Based on Papers with code (~70% on Inception for example) I would expect to achieve accuracy around 70% or even more, as these results are for the full 7-class dataset.
Unfortunately, the highest the models go is ~65% (Xception), ~62% (ResNet50) and ~63% (MobileNet) before they start to overfit.
For data augmentation I'm using the following transformations:
train_datagen = tf.keras.preprocessing.image.ImageDataGenerator( rescale=1./255, width_shift_range=0.1, height_shift_range=0.1, zoom_range=0.1, fill_mode='constant', cval=0, horizontal_flip=True,)

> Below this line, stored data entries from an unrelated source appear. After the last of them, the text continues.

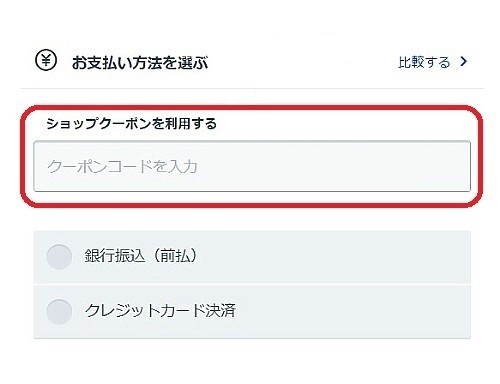This screenshot has width=500, height=384.
Task: Click the red-outlined coupon section title
Action: pos(131,124)
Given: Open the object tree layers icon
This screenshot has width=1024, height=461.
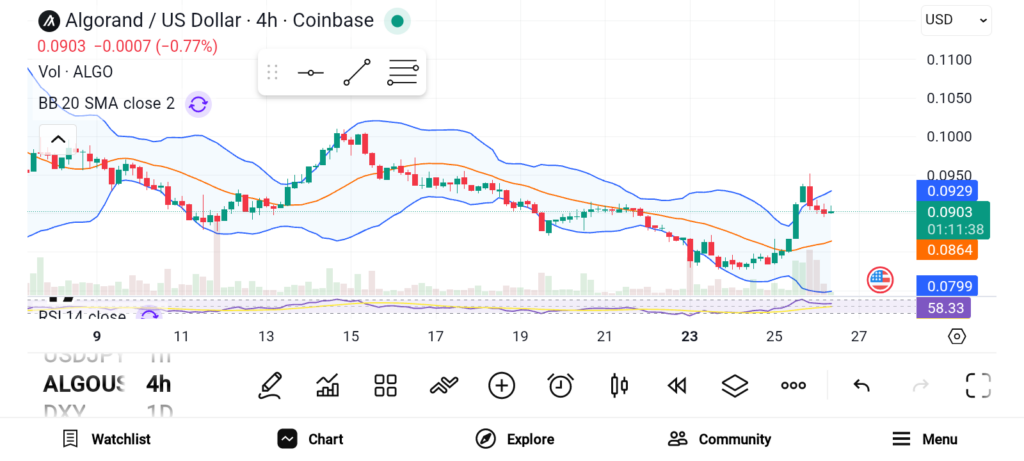Looking at the screenshot, I should (735, 385).
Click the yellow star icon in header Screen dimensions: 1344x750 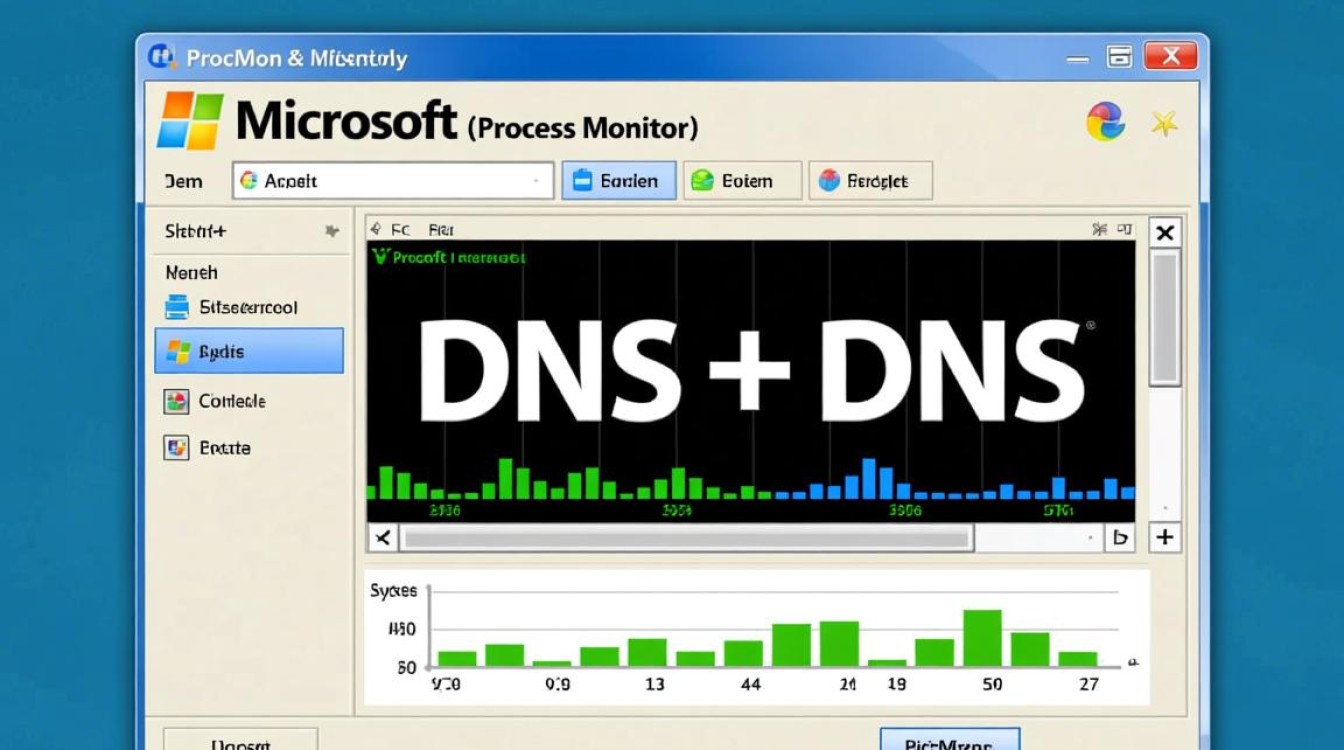tap(1164, 123)
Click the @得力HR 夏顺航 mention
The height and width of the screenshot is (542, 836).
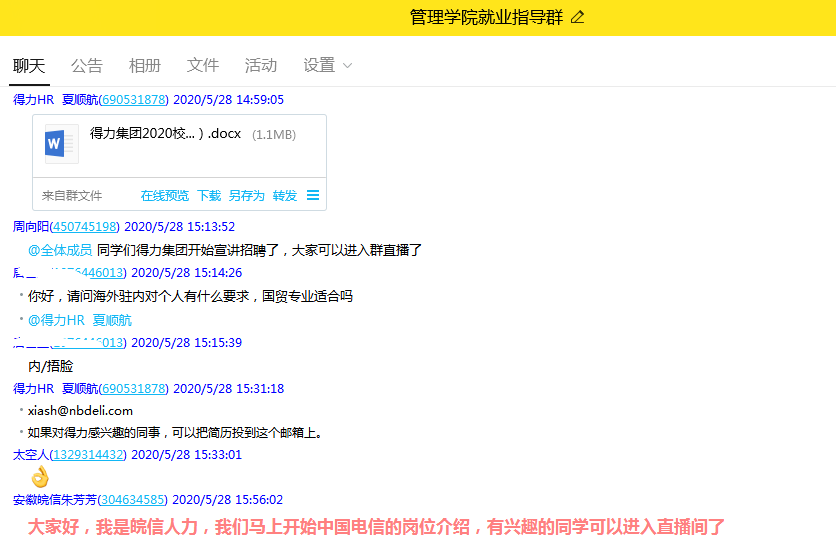coord(80,320)
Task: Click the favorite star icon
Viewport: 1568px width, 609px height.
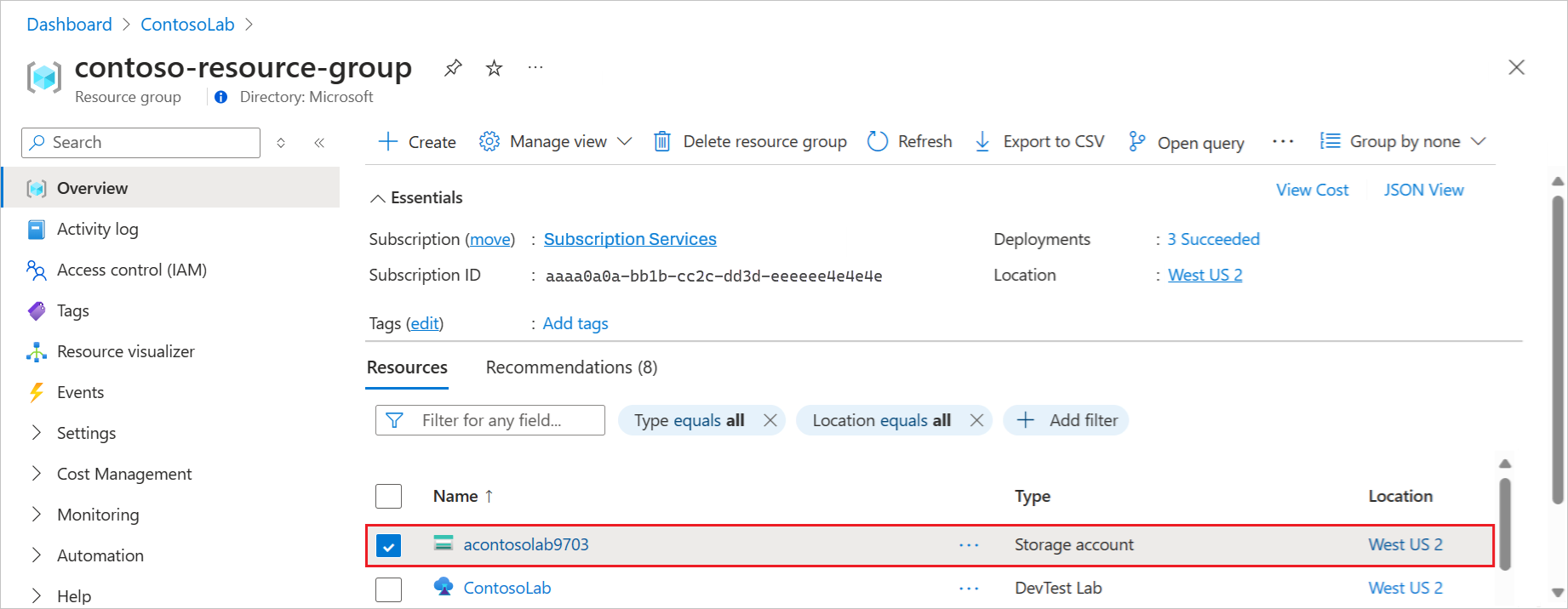Action: (x=494, y=68)

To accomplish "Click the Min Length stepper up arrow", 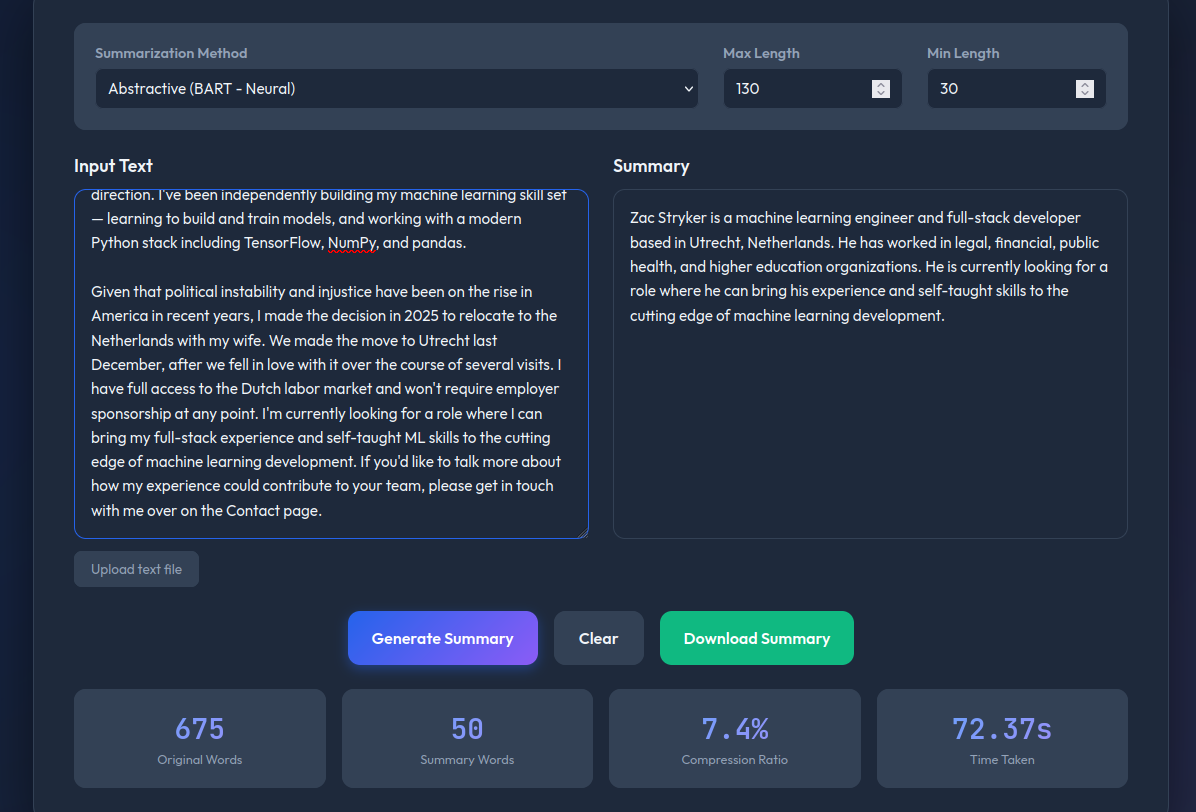I will 1085,83.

I'm using SGD optimizer with initial learning rate equal to 1e-3, momentum 0.9 and weight decay of 1e-4 (I have tried to use 1e-6 and 1e-2 with no improvements). Learning rate is halved every 10-epoch stagnation. Batch size is equal to 16 as the size of 8 gave no advancements, only making the traning process longer.

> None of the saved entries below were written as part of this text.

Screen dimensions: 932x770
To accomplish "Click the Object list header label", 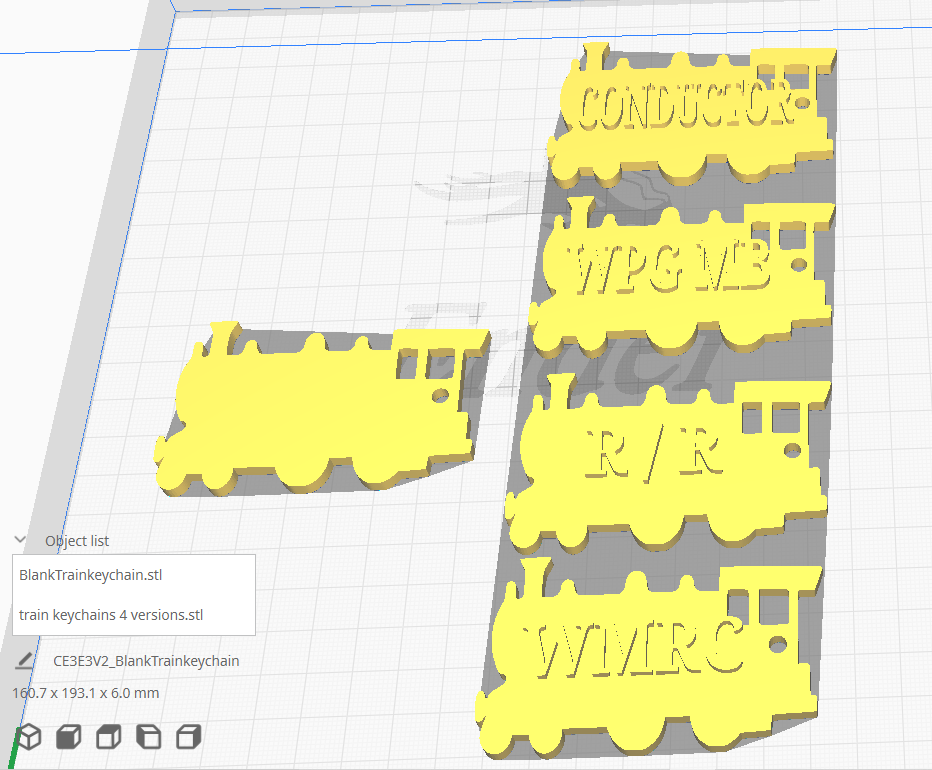I will click(78, 541).
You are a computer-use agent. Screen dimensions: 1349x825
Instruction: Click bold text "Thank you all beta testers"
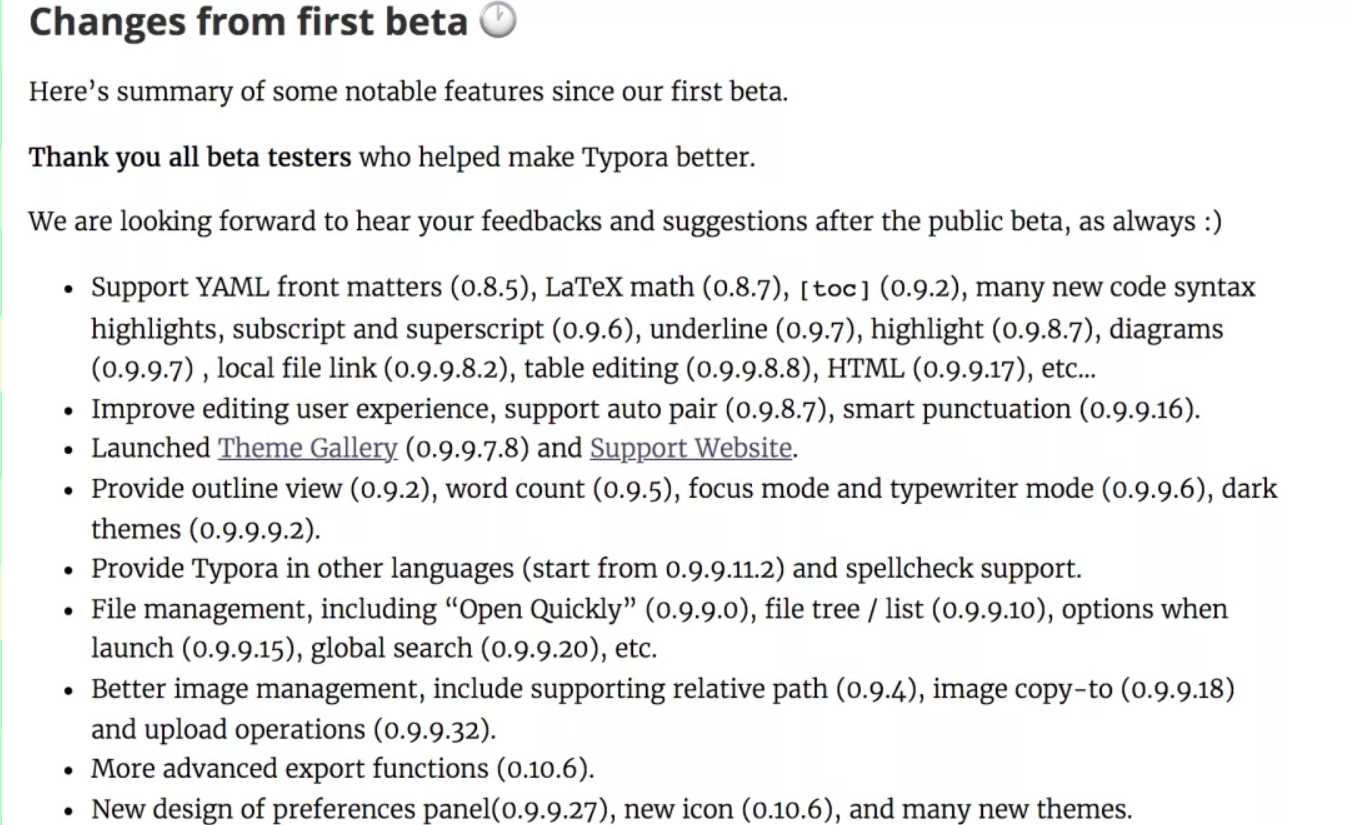[x=190, y=158]
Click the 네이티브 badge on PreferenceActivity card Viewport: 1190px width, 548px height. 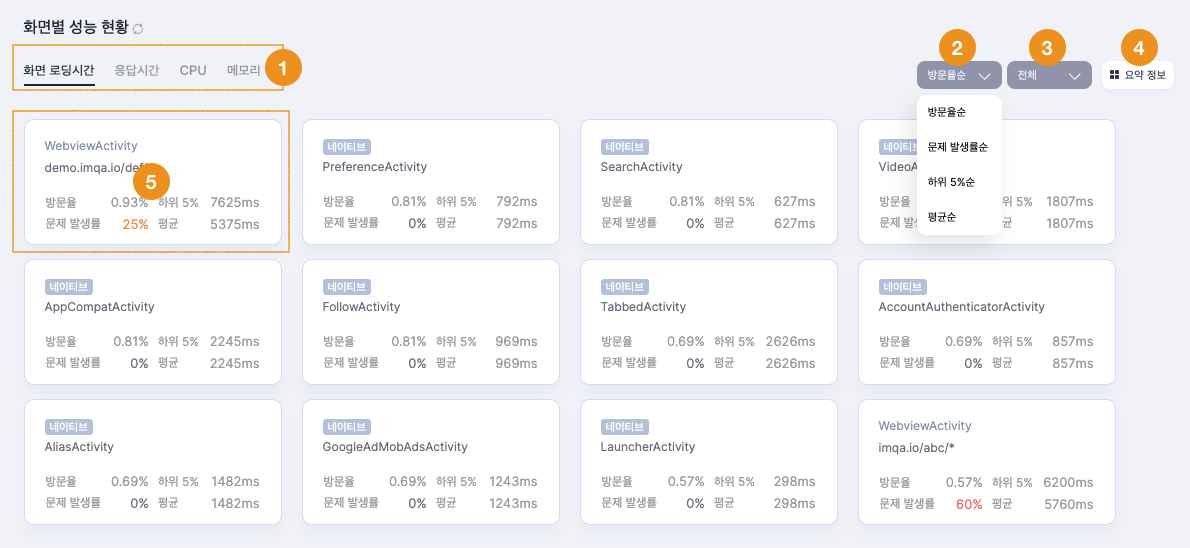pos(346,147)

As an example, here are the metrics from training Xception (batch size = 16, initial learning rate = 0.001, momentum = 0.9, weight decay = 1e-4):
Training accuracy:
Testing accuracy:
Training loss:
Testing loss:
The best accuracy for this model was 65.64%.
What could be improved in my training method? Is there any way to achieve better results?